For decades, physicians have been pushing for comprehensive tort reform for the healthcare sector. Medical malpractice claims in the United States are twice those of other developed countries such as England, Canada, and Germany. Payouts on a U.S. claim can easily reach $3 million or more, whereas in Germany most claims are settled for $30,000 or less.
A 2011 survey conducted by RAND estimated that 99 percent of American physicians in high-risk specialties such as neurosurgery will face a lawsuit at least once in their careers. In Europe, that number is only 20 percent.
U.S. healthcare costs have been skyrocketing and the Affordable Care Act (ACA) has been ineffective at reducing costs. While there are many causes of healthcare cost inflation in the U.S., the ACA only addresses a few.
Recently, an observational study of the relationship between physician spending and risk for malpractice claims was conducted in the U.S.; the results were published in the October 2015 issue of the British Medical Journal.
In the study, hospital data for more than 24,000 physicians were sampled; the researchers found that the higher the resource use, the lower the risk for malpractice claims. In a nutshell, that means doctors who ordered more tests were significantly less likely to be sued for malpractice.
This finding was consistent across 6 of the 7 different specialties evaluated, and was particularly pronounced in obstetrics, the field of medicine that concentrates on pregnancy and childbirth.
Defensive medicine, defined as medical decision-making and care provided solely for the purpose of avoiding malpractice litigation, accounts for a significant proportion of healthcare costs today. While striving to provide excellent care for their patients, physicians are faced with the harsh realities of our litigious society. Many find themselves looking over their shoulders for the next “ambulance chaser” to appear.
In medical school, physicians are taught to think like Sherlock Holmes. When a patient presents with a set of symptoms and physical findings, we develop a differential diagnosis (a list of possible causes) and then we work to eliminate possibilities through logic and objective data. The role of diagnostic testing is to help eliminate or confirm a particular diagnosis, allowing physicians to zero in on a particular cause so that therapy may be initiated.
In many cases, a diagnosis can be confirmed simply by talking to and examining the patient — the medical history and physical exam. Unfortunately, this is becoming a lost art.
When defensive medicine is practiced, this entire system is disturbed because physicians are not being led by logic and objective data. Instead, they are trying to avoid a malpractice claim.
Data such as those recently provided by the British Medical Journal study suggest that the practice of defensive medicine is on the rise, resulting in overutilization of testing, which is a major contributor to the high cost of healthcare in the U.S.
Physicians are taught that the best time to order a test is when we have an intermediate level of suspicion or pretest probability of the presence of a particular disease state or finding.
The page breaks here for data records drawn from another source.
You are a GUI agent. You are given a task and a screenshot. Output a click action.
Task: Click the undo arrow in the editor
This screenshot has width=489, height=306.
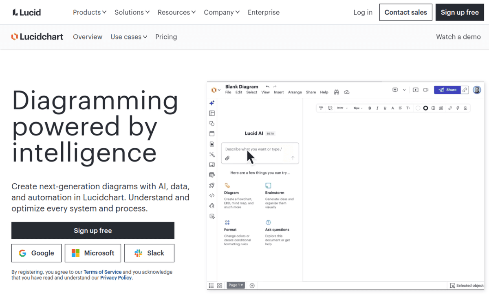tap(267, 86)
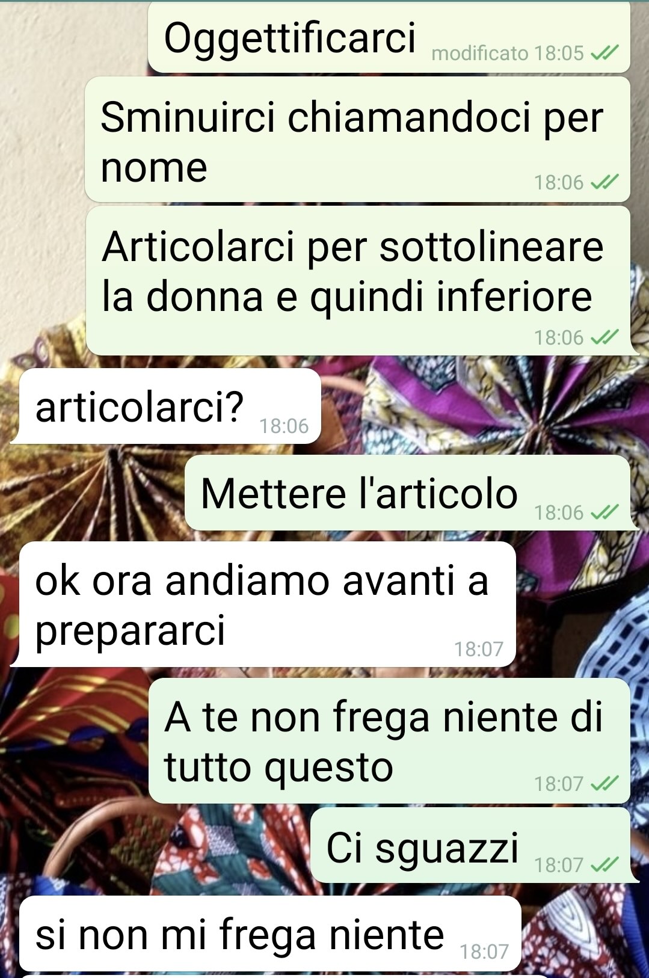Tap the double checkmark next to 'Mettere l'articolo'
Viewport: 649px width, 978px height.
click(x=604, y=512)
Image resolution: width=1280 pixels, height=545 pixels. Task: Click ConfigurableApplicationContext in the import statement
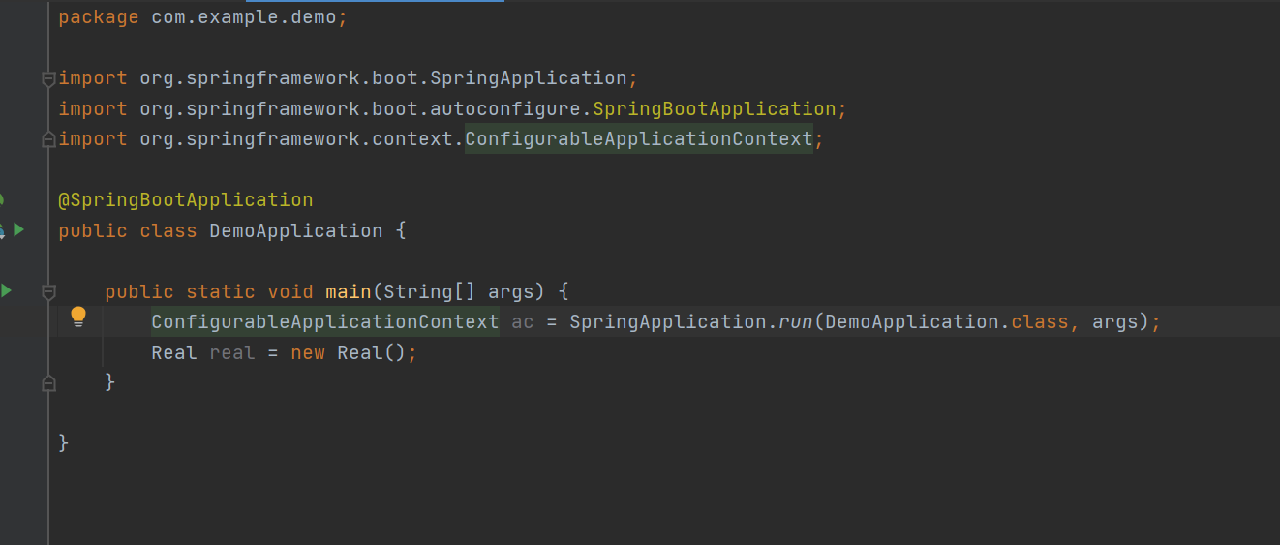coord(638,139)
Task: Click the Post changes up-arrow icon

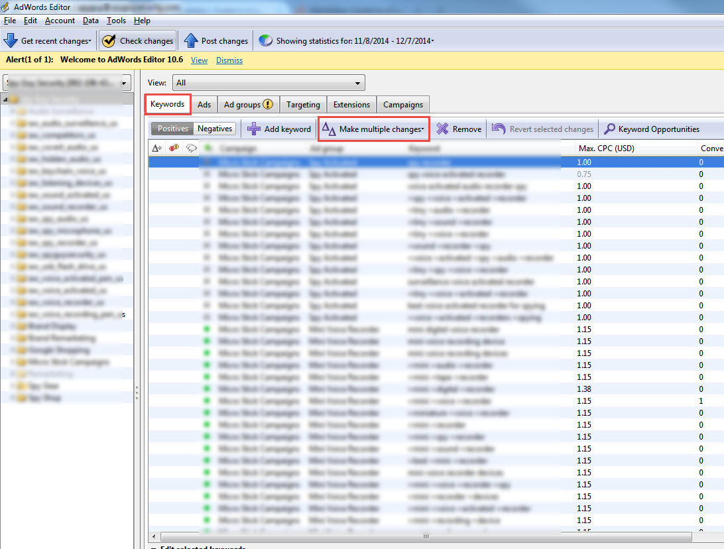Action: pyautogui.click(x=191, y=40)
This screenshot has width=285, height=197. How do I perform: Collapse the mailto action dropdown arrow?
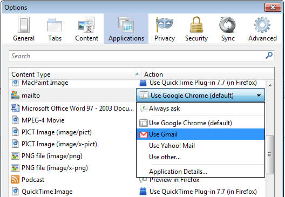coord(259,96)
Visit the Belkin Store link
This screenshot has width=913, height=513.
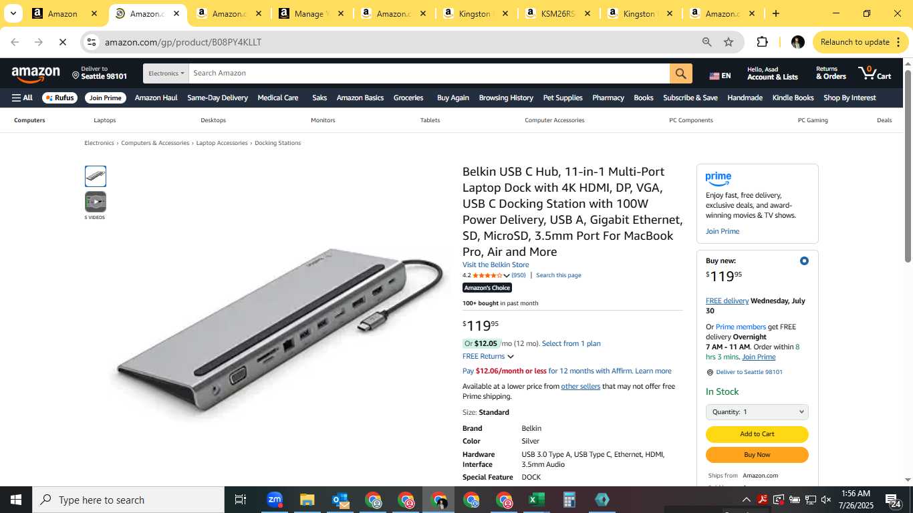495,265
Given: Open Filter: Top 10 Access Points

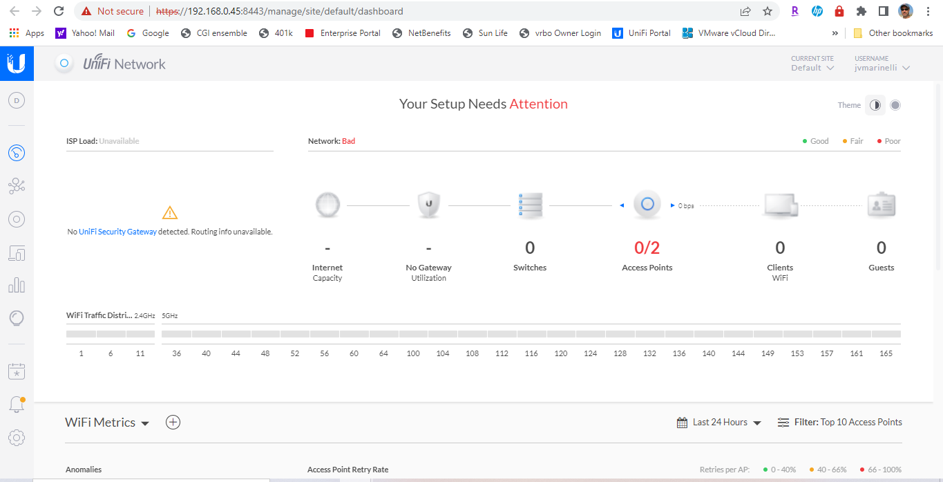Looking at the screenshot, I should click(x=839, y=423).
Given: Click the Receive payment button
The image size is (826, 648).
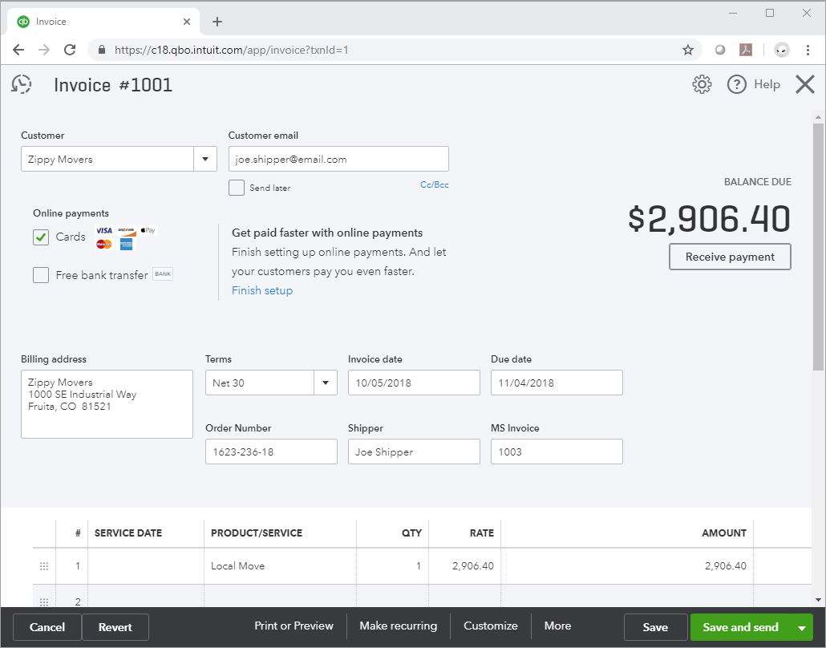Looking at the screenshot, I should coord(730,257).
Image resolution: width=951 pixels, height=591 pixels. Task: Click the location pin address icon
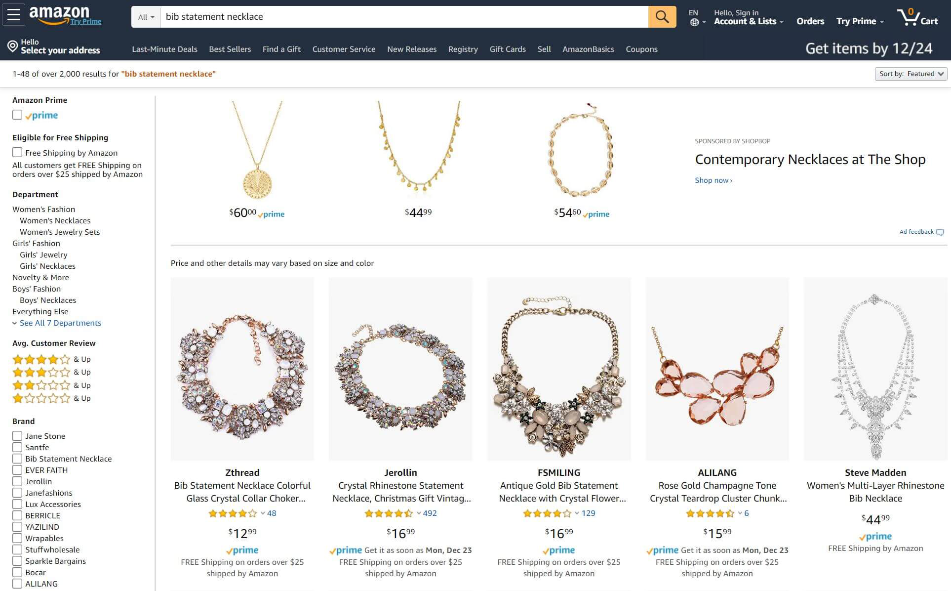click(x=12, y=47)
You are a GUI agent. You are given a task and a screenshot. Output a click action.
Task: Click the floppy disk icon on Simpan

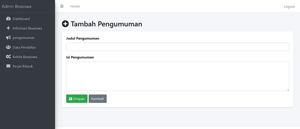(71, 99)
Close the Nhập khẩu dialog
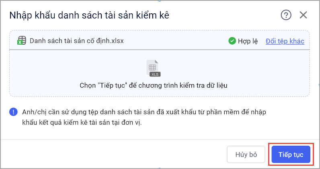The height and width of the screenshot is (169, 320). 303,15
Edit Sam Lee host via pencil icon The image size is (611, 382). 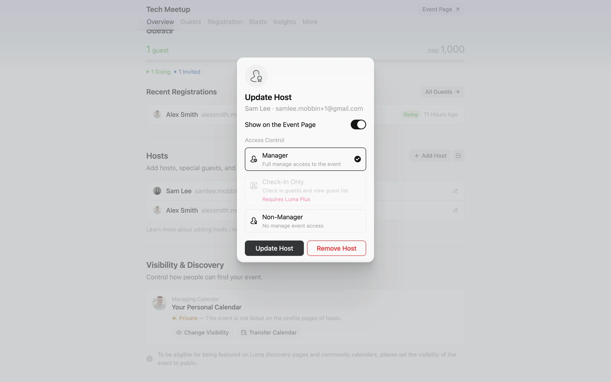point(455,191)
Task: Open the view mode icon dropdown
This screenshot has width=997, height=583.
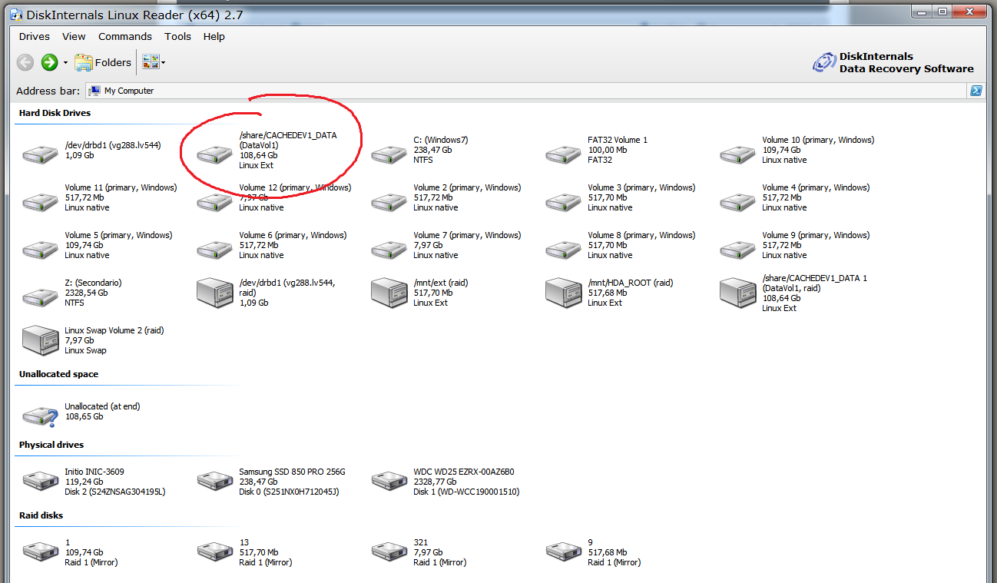Action: (154, 63)
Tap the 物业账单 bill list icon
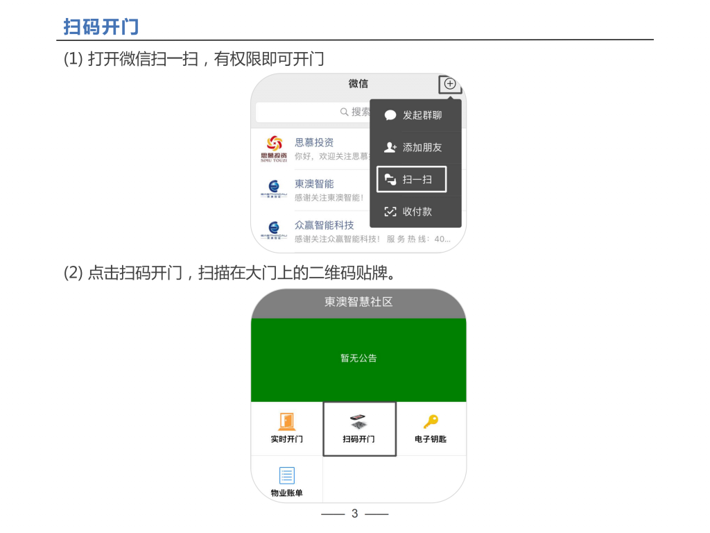Viewport: 710px width, 533px height. click(286, 475)
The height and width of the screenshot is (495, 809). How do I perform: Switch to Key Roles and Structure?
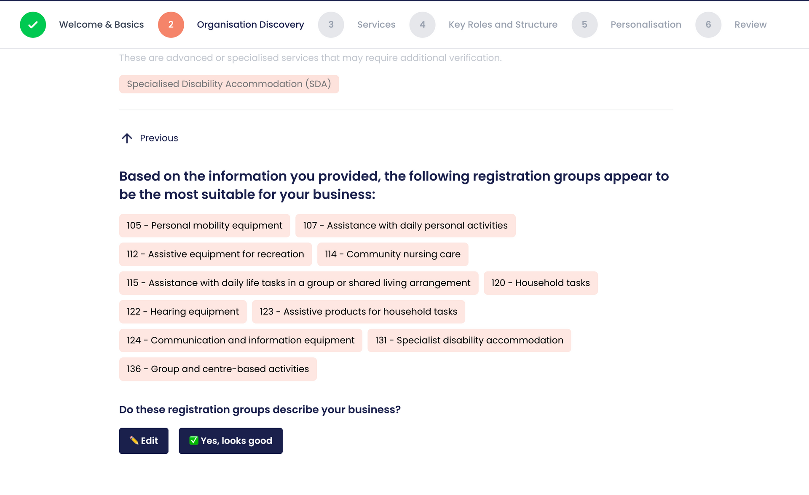(x=503, y=24)
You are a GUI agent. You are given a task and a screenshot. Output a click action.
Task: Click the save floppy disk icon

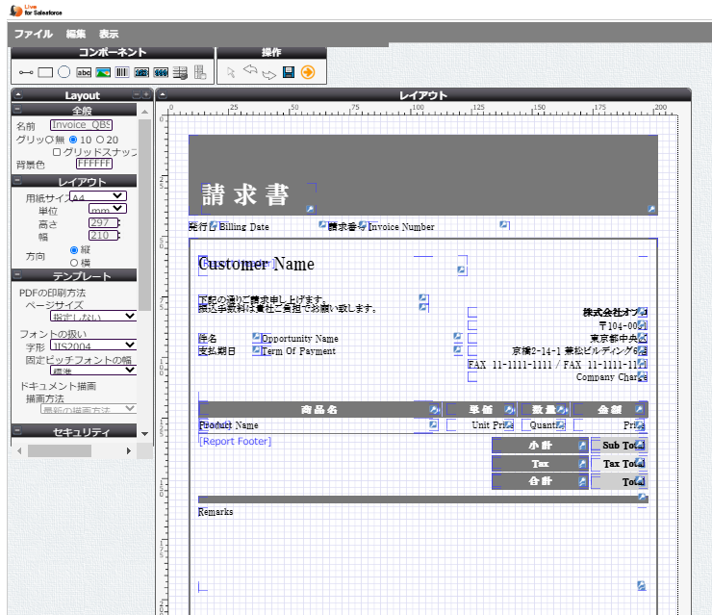click(x=289, y=72)
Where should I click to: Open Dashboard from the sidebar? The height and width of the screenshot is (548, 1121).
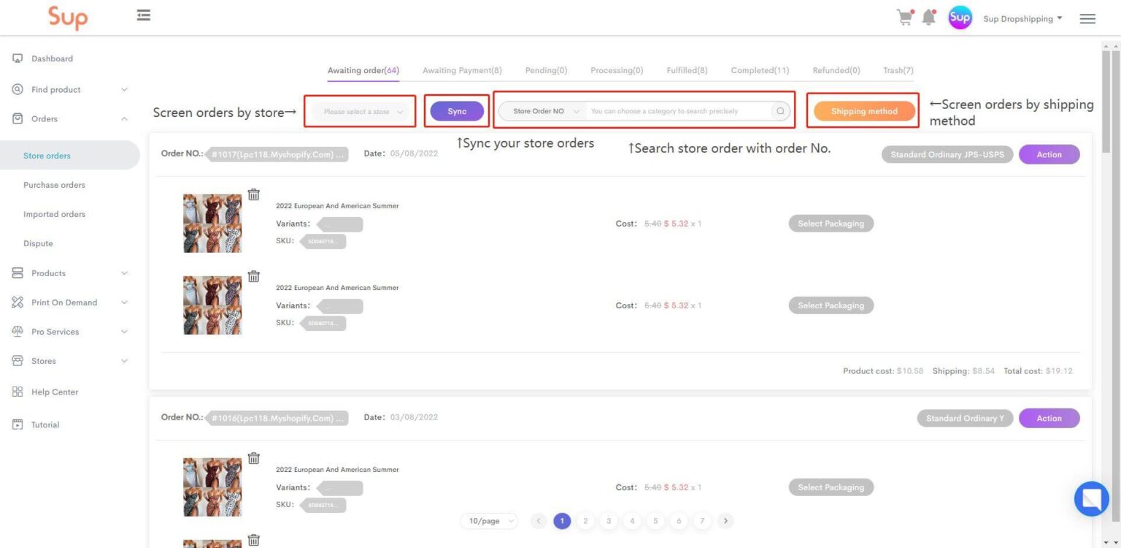point(51,58)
If the pretest possibility is high, no testing is necessary — we should simply proceed with a therapeutic intervention.
Conversely, if our pretest probability is low then no testing should be performed, and we should move on to testing another diagnosis.
Defensive medicine and over-testing negates our statistical advantage when making a diagnosis. Multiple unneeded tests sometimes produce false positive findings that may result in further testing, and even unnecessary procedures.
These procedures often are associated with complications that could be avoided by more responsible and judicious use of diagnostic tests.
Moreover, patients must deal with the psychological impact of a false positive diagnosis.
We must continue to push for tort reform. Only by removing the motivation for frivolous medical lawsuits will we be able to better contain healthcare costs and limit testing to those that are clinically indicated.
While physicians must be held accountable for their decisions and their actions (as well as their clinical judgment and thought processes), reasonable caps have to be placed on damages.
Attorneys who repeatedly introduce ridiculous and frivolous complaints must be held accountable for the costs and waste that they place on the system. Until then, we will not be able to curtail costs and good physicians will continue to play defense in the clinic.